With climate crisis, political unrest and potential world catastrophe looming, the timing for this film couldn’t be better. Encouraging a new way of thinking, the film proposes: ‘Calm your mind. Open your heart. Transform the world’. Could mindfulness ignite a planetary shift and save humanity?
Inspired by the idea that crisis is the catalyst for change, The Portal shares the stories of six individuals who have used meditation as a device to help them through desperate moments, and is supported by compelling insights from futurists.
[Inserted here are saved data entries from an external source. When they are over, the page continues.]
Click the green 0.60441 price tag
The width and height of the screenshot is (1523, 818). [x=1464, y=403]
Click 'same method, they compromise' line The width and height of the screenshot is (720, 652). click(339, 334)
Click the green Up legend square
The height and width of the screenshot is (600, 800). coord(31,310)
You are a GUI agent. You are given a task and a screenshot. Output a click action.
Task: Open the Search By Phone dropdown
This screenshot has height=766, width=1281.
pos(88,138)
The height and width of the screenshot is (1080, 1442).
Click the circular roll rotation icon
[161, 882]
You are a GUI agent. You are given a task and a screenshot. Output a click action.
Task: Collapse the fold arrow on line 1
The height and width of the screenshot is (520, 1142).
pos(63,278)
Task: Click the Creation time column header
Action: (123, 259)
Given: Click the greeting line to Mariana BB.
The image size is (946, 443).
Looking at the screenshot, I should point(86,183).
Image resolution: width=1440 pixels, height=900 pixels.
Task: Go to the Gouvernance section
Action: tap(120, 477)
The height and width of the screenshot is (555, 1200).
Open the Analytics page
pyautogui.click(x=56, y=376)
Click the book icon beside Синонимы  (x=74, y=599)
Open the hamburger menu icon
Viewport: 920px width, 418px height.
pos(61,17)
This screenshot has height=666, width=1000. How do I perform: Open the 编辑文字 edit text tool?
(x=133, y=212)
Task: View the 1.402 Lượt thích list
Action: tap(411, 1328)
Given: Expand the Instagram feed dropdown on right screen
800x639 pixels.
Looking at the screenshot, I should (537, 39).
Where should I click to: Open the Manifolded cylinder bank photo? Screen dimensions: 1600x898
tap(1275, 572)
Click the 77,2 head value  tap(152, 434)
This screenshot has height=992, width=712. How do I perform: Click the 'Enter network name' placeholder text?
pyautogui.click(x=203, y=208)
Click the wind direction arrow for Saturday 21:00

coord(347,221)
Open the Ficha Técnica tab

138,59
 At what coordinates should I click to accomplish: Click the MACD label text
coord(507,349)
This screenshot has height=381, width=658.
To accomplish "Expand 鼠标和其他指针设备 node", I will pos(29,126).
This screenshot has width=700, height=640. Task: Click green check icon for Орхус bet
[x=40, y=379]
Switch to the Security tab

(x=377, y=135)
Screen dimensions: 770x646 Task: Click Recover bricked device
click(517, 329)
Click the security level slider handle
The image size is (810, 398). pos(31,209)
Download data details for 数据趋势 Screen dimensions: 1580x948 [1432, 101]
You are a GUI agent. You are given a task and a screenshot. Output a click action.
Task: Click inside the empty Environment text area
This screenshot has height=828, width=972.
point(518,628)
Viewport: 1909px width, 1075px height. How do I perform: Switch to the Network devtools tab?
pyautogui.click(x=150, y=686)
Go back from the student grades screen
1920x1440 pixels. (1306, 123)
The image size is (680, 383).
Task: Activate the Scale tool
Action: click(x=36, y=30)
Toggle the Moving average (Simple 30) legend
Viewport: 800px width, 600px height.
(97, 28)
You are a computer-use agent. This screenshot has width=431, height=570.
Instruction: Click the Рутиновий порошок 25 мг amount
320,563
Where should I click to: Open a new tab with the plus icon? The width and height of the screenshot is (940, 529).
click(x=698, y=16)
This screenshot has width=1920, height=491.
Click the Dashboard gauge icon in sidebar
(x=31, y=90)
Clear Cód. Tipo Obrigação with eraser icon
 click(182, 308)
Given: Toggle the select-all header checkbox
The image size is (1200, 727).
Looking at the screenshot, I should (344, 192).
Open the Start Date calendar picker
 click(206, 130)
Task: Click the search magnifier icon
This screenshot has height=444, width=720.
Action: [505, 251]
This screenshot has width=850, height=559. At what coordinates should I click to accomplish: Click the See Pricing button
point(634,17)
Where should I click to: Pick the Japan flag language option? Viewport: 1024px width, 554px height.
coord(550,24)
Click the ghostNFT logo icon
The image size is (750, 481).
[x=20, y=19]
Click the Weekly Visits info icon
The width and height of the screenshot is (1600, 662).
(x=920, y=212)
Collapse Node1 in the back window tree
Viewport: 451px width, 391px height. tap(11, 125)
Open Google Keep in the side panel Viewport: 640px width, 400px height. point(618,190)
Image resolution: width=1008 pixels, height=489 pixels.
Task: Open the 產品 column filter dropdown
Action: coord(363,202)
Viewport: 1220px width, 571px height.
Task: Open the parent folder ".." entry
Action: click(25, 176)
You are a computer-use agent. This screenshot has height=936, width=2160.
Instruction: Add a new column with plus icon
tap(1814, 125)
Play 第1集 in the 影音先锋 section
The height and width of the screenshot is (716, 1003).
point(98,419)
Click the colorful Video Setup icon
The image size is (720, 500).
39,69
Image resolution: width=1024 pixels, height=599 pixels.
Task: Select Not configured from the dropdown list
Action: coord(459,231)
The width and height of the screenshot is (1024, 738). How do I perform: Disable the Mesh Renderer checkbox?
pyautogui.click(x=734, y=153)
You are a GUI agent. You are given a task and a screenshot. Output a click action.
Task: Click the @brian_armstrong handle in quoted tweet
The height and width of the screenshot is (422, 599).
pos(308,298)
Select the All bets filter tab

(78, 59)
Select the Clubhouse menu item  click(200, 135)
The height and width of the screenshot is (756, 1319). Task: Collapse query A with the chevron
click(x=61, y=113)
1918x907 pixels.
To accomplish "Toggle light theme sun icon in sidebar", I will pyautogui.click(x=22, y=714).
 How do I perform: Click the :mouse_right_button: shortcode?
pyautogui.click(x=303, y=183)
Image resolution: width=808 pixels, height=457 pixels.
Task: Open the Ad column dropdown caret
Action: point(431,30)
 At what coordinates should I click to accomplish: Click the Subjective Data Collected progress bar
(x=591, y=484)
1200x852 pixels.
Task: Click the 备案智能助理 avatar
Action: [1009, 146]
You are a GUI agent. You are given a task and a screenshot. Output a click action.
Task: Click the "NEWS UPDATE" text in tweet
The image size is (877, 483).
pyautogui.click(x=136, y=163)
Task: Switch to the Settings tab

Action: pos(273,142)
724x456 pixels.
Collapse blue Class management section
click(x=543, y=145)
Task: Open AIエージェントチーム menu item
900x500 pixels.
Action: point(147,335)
The film’s premise is altruistic, and the stories shared are honest and heartfelt. The cast are admirable human beings who have each encountered hardship and adversity in life. A ghetto kid turned military man; anxious immigrant Vietnamese daughter turned Harvard business success; United Nations human rights expert, and a former athlete/TV presenter. Each have turned their lives around and now work to support humanity teaching mindfulness in some form. The futurists help build the story and paint a picture as to what life could be like, sharing interesting (and somewhat disturbing) plans such as using AI to provide unconditional love and therefore emotional connection for humans.
For a film about stillness, The Portal is very busy. The narrative is split between nine individuals, whose stories are shared via a mixture of mediums from documentary to animation. Whilst the characters are diverse and have interesting memories and opinions to share, weaving in and out of their stories is at times confusing. The film presents an optimistic view, through stories of crisis and transformation, however, we are never privy to the transformation, just life before meditation and their professed improved, present day that now includes meditation. This missing piece makes the documentary disjointed and the editing – shifting from past, present and future – was also jarring.
Visually appealing – filmed in the US, Canada, Australia and a Syrian refugee camp in Jordan – the cinematography showcases nature in all its glory, with the film aiming to inspire humankind into a new era. Whilst not a transformational experience, The Portal is thoughtful and conveys hope and promise. Not for everyone – new age cynics and those who don’t think the planet is in trouble are unlikely to appreciate the message – its audience are those already on the path to enlightenment.